None of the Foods Are “bad” for You.
As a society, we are preoccupied with questions about whether a particular food is “good” or “bad” for us. But with the exception of things like poisonous mushrooms (which I would not classify as “food”), no food is bad for you.
The last time I saw a headline promising a verdict on a certain food item, it was about cheese , but you know the type. Coffee is harmful or not harmful to you; dairy products are harmful or not harmful to you; eggs, butter, soy, fruit juice, whatever. However, by the time you ask if a particular food is bad for you, you are already asking the wrong question.
Food cannot be healthy or unhealthy by itself; it’s the big picture of how you eat affects your health. The basics of healthy eating are pretty easy to find, and chances are you already know them. Eat foods that are high in nutrients and, if possible, do not process them, eat a reasonable amount of calories, and limit your intake of sugar and saturated fat (ideally less than 10% of the calories of each).
What are you really interested in? Do you like cheese and want to enjoy it guilt-free? You can just eat cheese . Are you worried about eating too much cheese? Well , add some damn calories .
I wonder if we like hearing about “good” or “bad” foods in order to have an instant emotional response to buying or eating them. You might watch a horror movie instead of a comedy just because of a surge of emotion; Likewise, you can enjoy chocolate thinking, “This is good for me, so it’s okay to enjoy it,” or you can experience a certain thrill from saying, “This is awful for me, I’m so bad right now.” It might not be so fun to eat a piece of chocolate thinking, “Oh, just another meal.”
What Science Says
Every time a study of a certain food product comes out, it is always limited in scope and by an indirect method.
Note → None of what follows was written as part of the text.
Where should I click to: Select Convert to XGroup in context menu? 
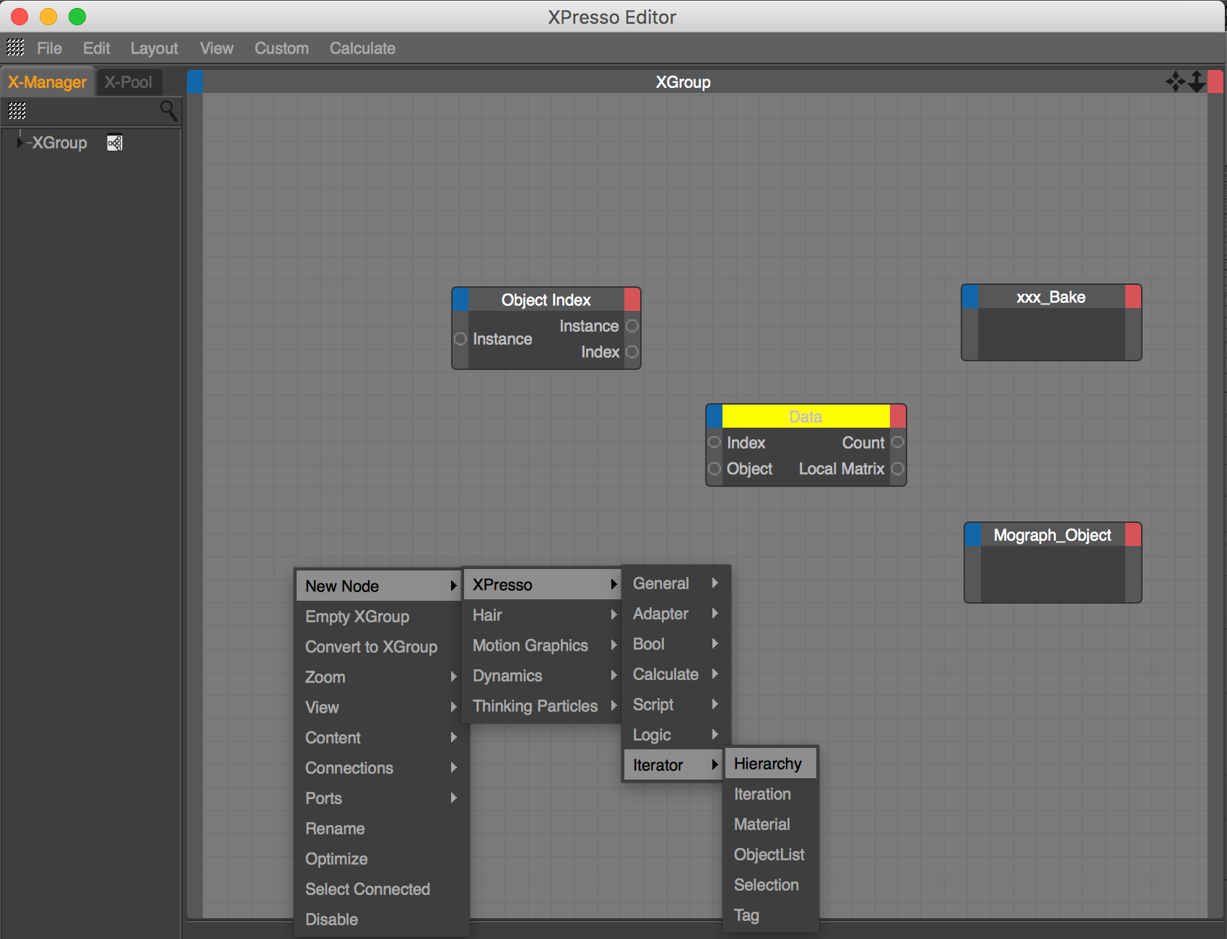(x=371, y=647)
Sometimes researchers fed food or, more often, its individual chemical component to animals (and sometimes even humans) and measured some specific results of their biology. In other cases, large groups of people are asked to complete food frequency questionnaires, and conclusions are drawn based on the health indicators of these people, such as their weight, life expectancy, or heart disease.
But in neither case are we actually testing something specific in food. In the case of the questionnaires, the researchers ask a question that goes something like this: What are the general health effects of people who eat a lot of cheese?
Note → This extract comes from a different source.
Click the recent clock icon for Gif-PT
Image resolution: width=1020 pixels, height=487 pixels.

There are many variables hidden in this question. For example, do people who eat a lot of pizza because they are too busy to cook, or too poor to afford more gourmet takeaways, dominate cheese consumers? These studies are not like drug trials, where you can randomize people and categorize them into cheese-free or non-cheese groups. We all eat differently, and the best thing to do in your research is to generalize about different people who eat different diets.
And when we look at the results, they often change from study to study. One study may find that people who eat a lot of certain foods live slightly longer than those who don’t; another may find that they are slightly more likely to gain excess weight. Is it fair to say that the first study showed that this food is “good for us” and the other is “bad”? I do not think so. “Good” and “bad” are the final judgments that food affects our health. It cannot be both “good” and “bad” at the same time, even if both studies were performed well and their conclusions are more or less accurate.
At the end of the day, the only thing we can really judge is whether we are eating well in general, and there are many ways to accomplish this. No food has magical properties that surpass the rest of your diet. So let’s stop judging products as if they themselves could be “good” or “bad”.